GOBERNAR DESDE LA CÁRCEL
ANÁLISIS
El gran mérito de Pedro Sánchez no es haber sobrevivido a la traición de su propio partido o haber ganado la primera moción de censura en democracia. Ni siquiera, gobernar con 84 diputados.
Su mérito impagable consiste en revestir de normalidad prácticas democráticas inéditas, abusivas y de dudosa legitimidad reinterpretando la voluntad de las urnas. Sánchez llegó al poder en circunstancias excepcionales y con una promesa que ahora incumple: la de convocar elecciones. Por eso su mérito consiste en «apaciguar» –no ya a Cataluña– sino al ciudadano, haciéndole creer que bastan los criterios de legalidad jurídica para dinamitar los de la legitimidad democrática sin discernir entre ellos.
Se engaña la vicepresidenta del Gobierno cuando afirma que Sánchez goza de mayoría absoluta. Si así fuera, no tendría que esforzarse en burlar al Senado para aprobar los Presupuestos. El argumento para Moncloa es sencillo: la derecha no sabe perder. Y sobre esa premisa que todo lo justifica en una izquierda impasible que pervierte cánones hasta ahora intocables en democracia, se edifica una legislatura forzada en la que se manipulan las funciones y mayorías del Senado o la Mesa del Congreso, para transformar la cárcel de Lledoners en un Senado paralelo con más atribuciones y apariencia de legitimidad que las propias instituciones del Estado.

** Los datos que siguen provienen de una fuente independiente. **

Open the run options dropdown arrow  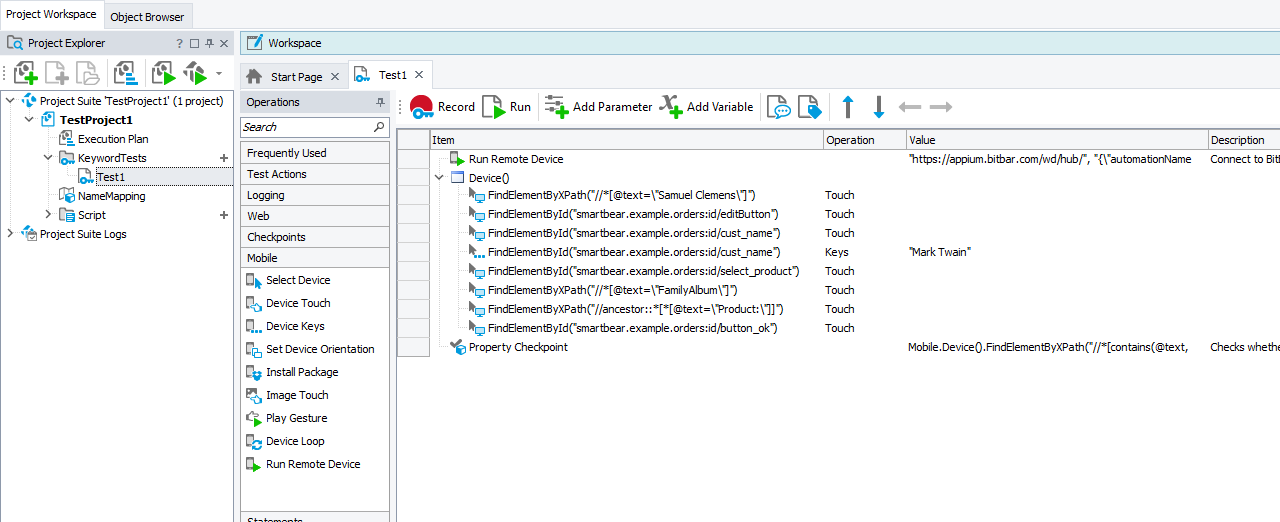[219, 73]
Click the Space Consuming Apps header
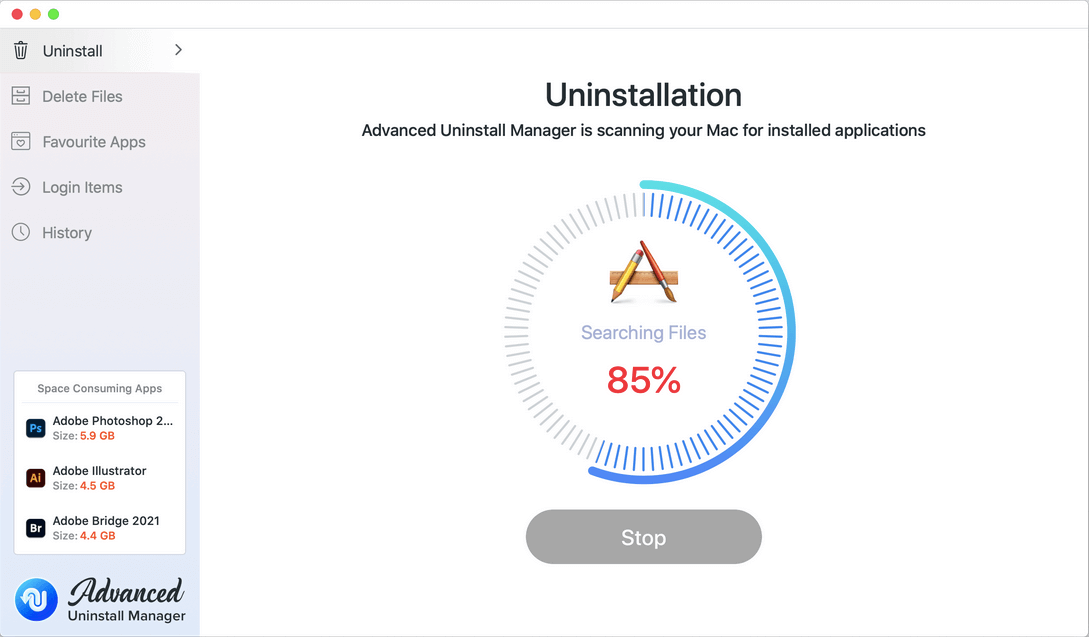The image size is (1089, 637). coord(97,388)
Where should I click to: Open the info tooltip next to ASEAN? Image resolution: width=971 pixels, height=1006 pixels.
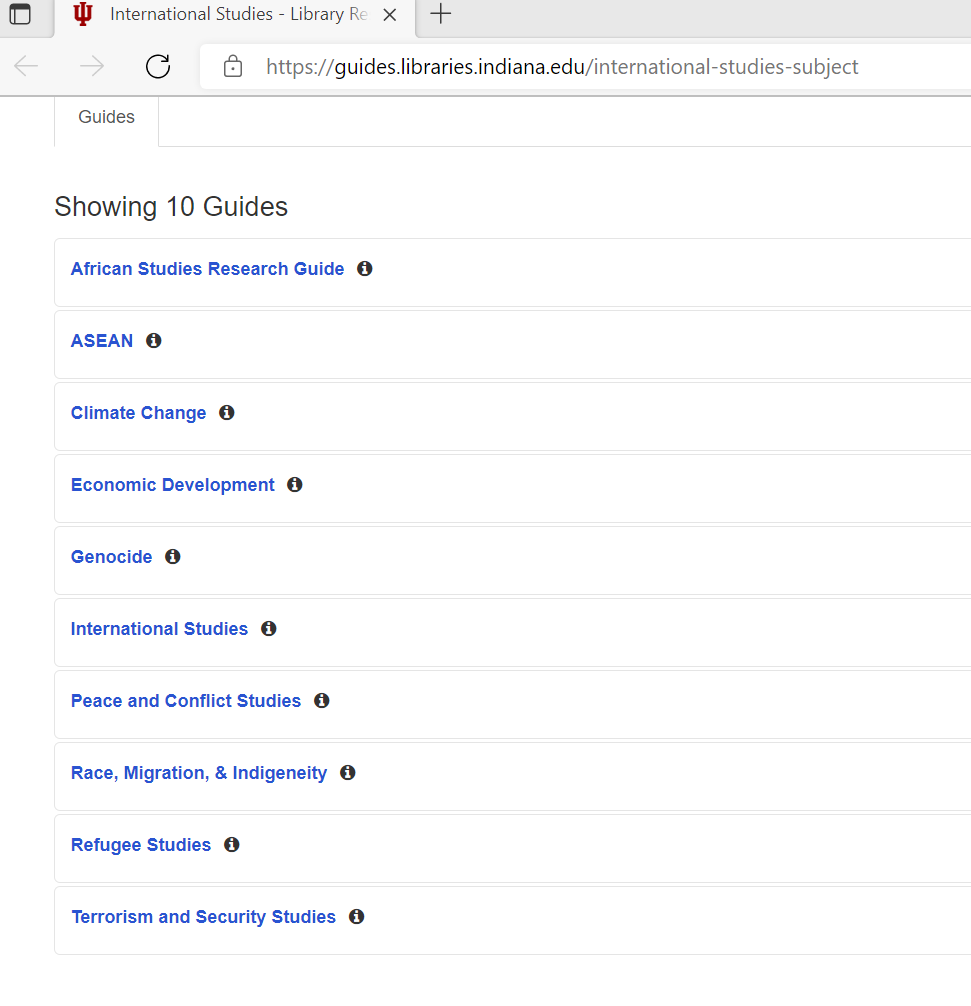click(153, 340)
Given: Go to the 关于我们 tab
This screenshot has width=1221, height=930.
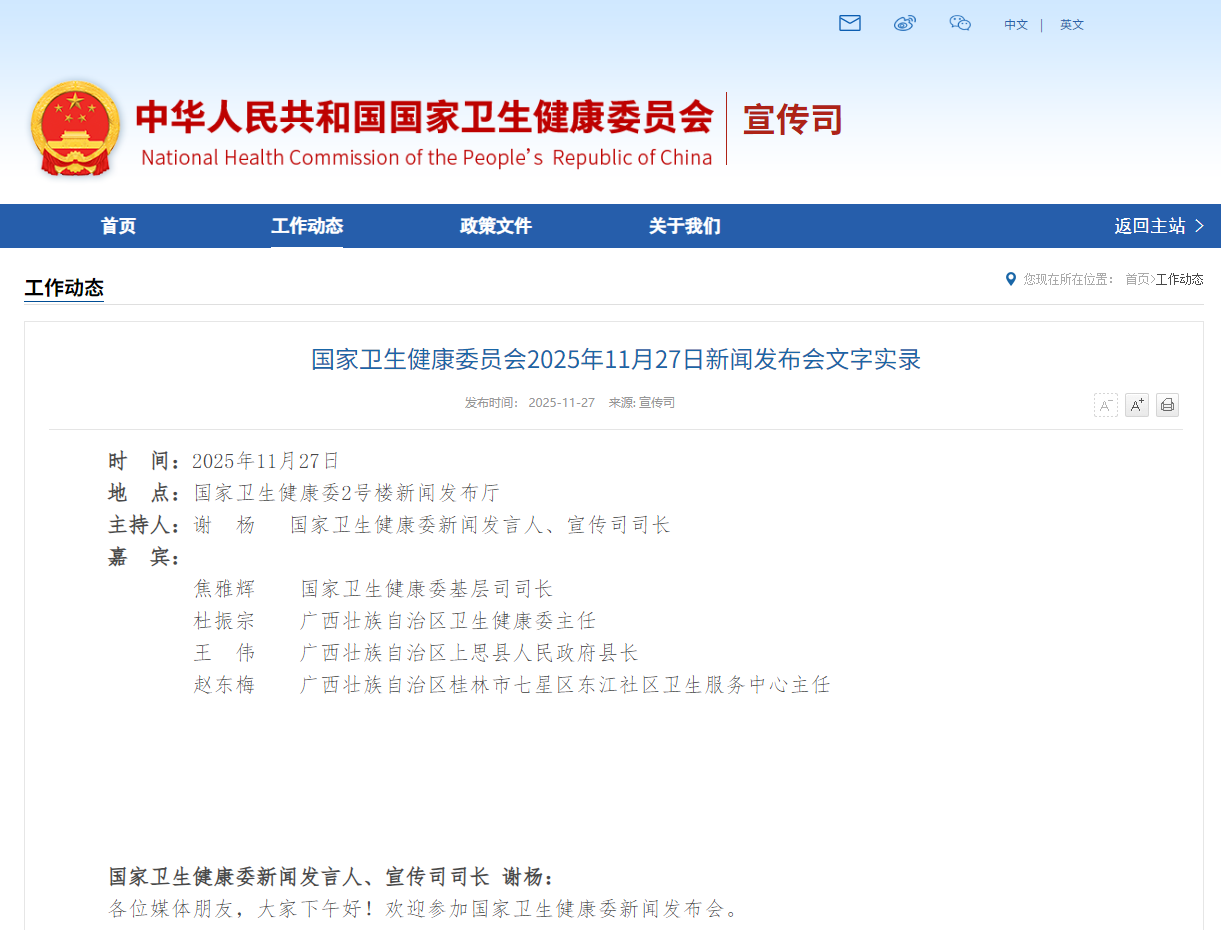Looking at the screenshot, I should point(684,226).
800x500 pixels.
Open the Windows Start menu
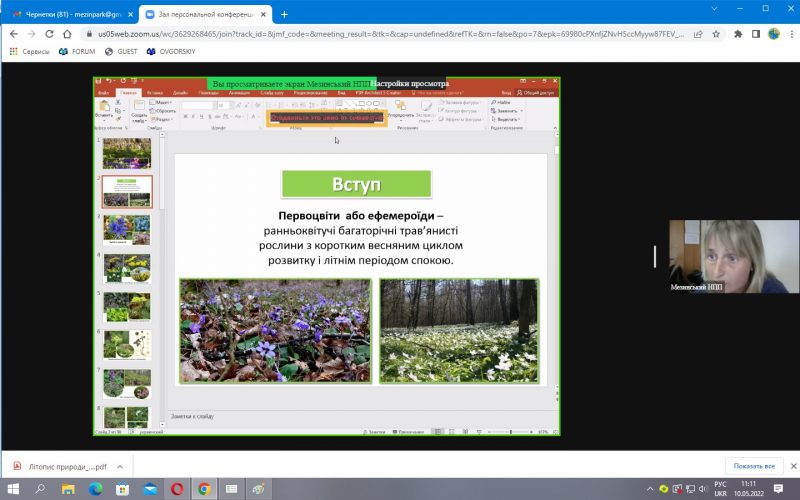[x=13, y=489]
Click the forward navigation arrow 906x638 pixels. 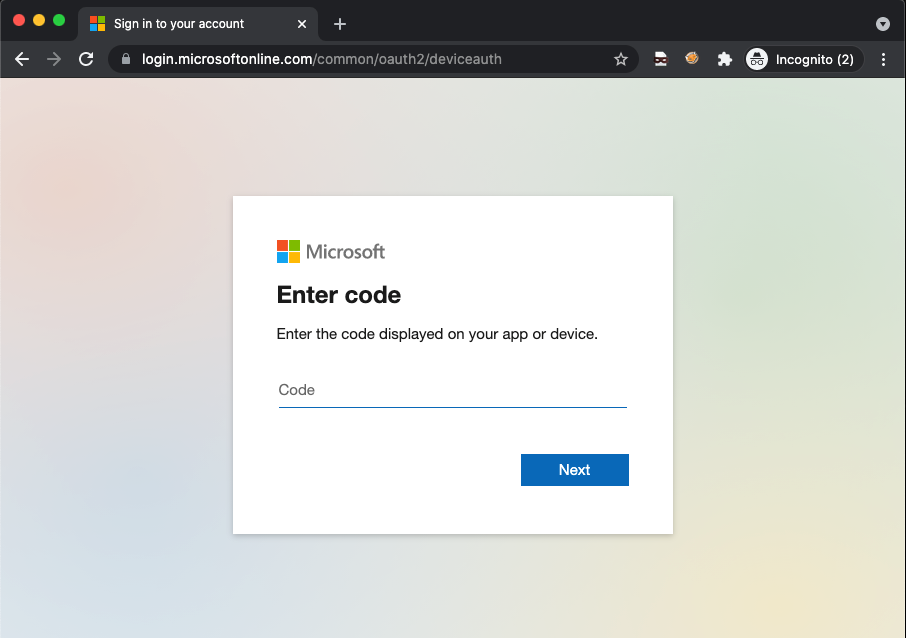click(x=54, y=59)
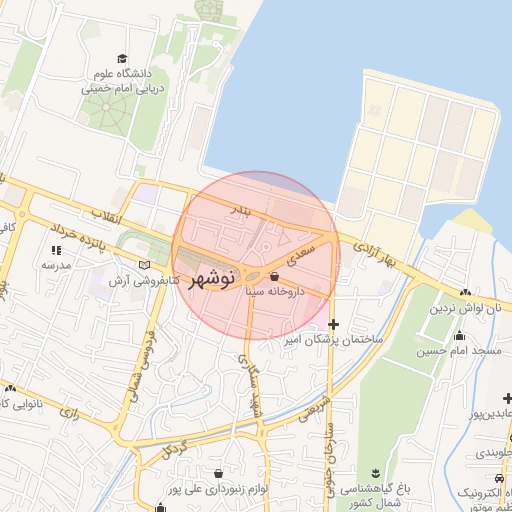Select the ساختمان پزشکان امیر cross icon
The image size is (512, 512).
[x=333, y=324]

Tiene mérito convertir en «normal», en algo higiénicamente democrático y no escandaloso, que la celda de Oriol Junqueras se erija en una comisión parlamentaria paralela en la que Pablo Iglesias negocie con un político cautelarmente inhabilitado los presupuestos de 47 millones de españoles. Sustituir la legitimidad de las mayorías soberanas por el chantaje surgido desde una cárcel es una manera torticera de concebir la democracia, por legal que pueda ser. De hecho, lo legal no siempre es legítimo. En España es legal mentir. Incluso, un acusado puede hacerlo en su propia defensa en un juicio. Sin embargo, no parece moralmente aceptable si aplicamos la ejemplaridad hoy exigible en democracia al ejercicio del poder y al forzamiento de las instituciones.
En este proceso de hipnosis colectiva en el que lo «normal» no es lo que ocurre en el Parlamento, sino en un vis a vis carcelario, cualquier denuncia se convierte en antipatriótica, visceral y crispadora. La derecha no consiente el «normal» desenvolvimiento de la democracia, pero a cambio sí es «normal» que Sánchez e Iglesias rehabiliten en secreto a quien el Tribunal Supremo inhabilitó, mientras Justicia e Interior callan. El precio oculto de los presupuestos –no el coste real de los números– no se discute a puerta abierta en el Congreso, sino a barrote cerrado en una celda. Por eso tampoco se conocerá. Lo «normal».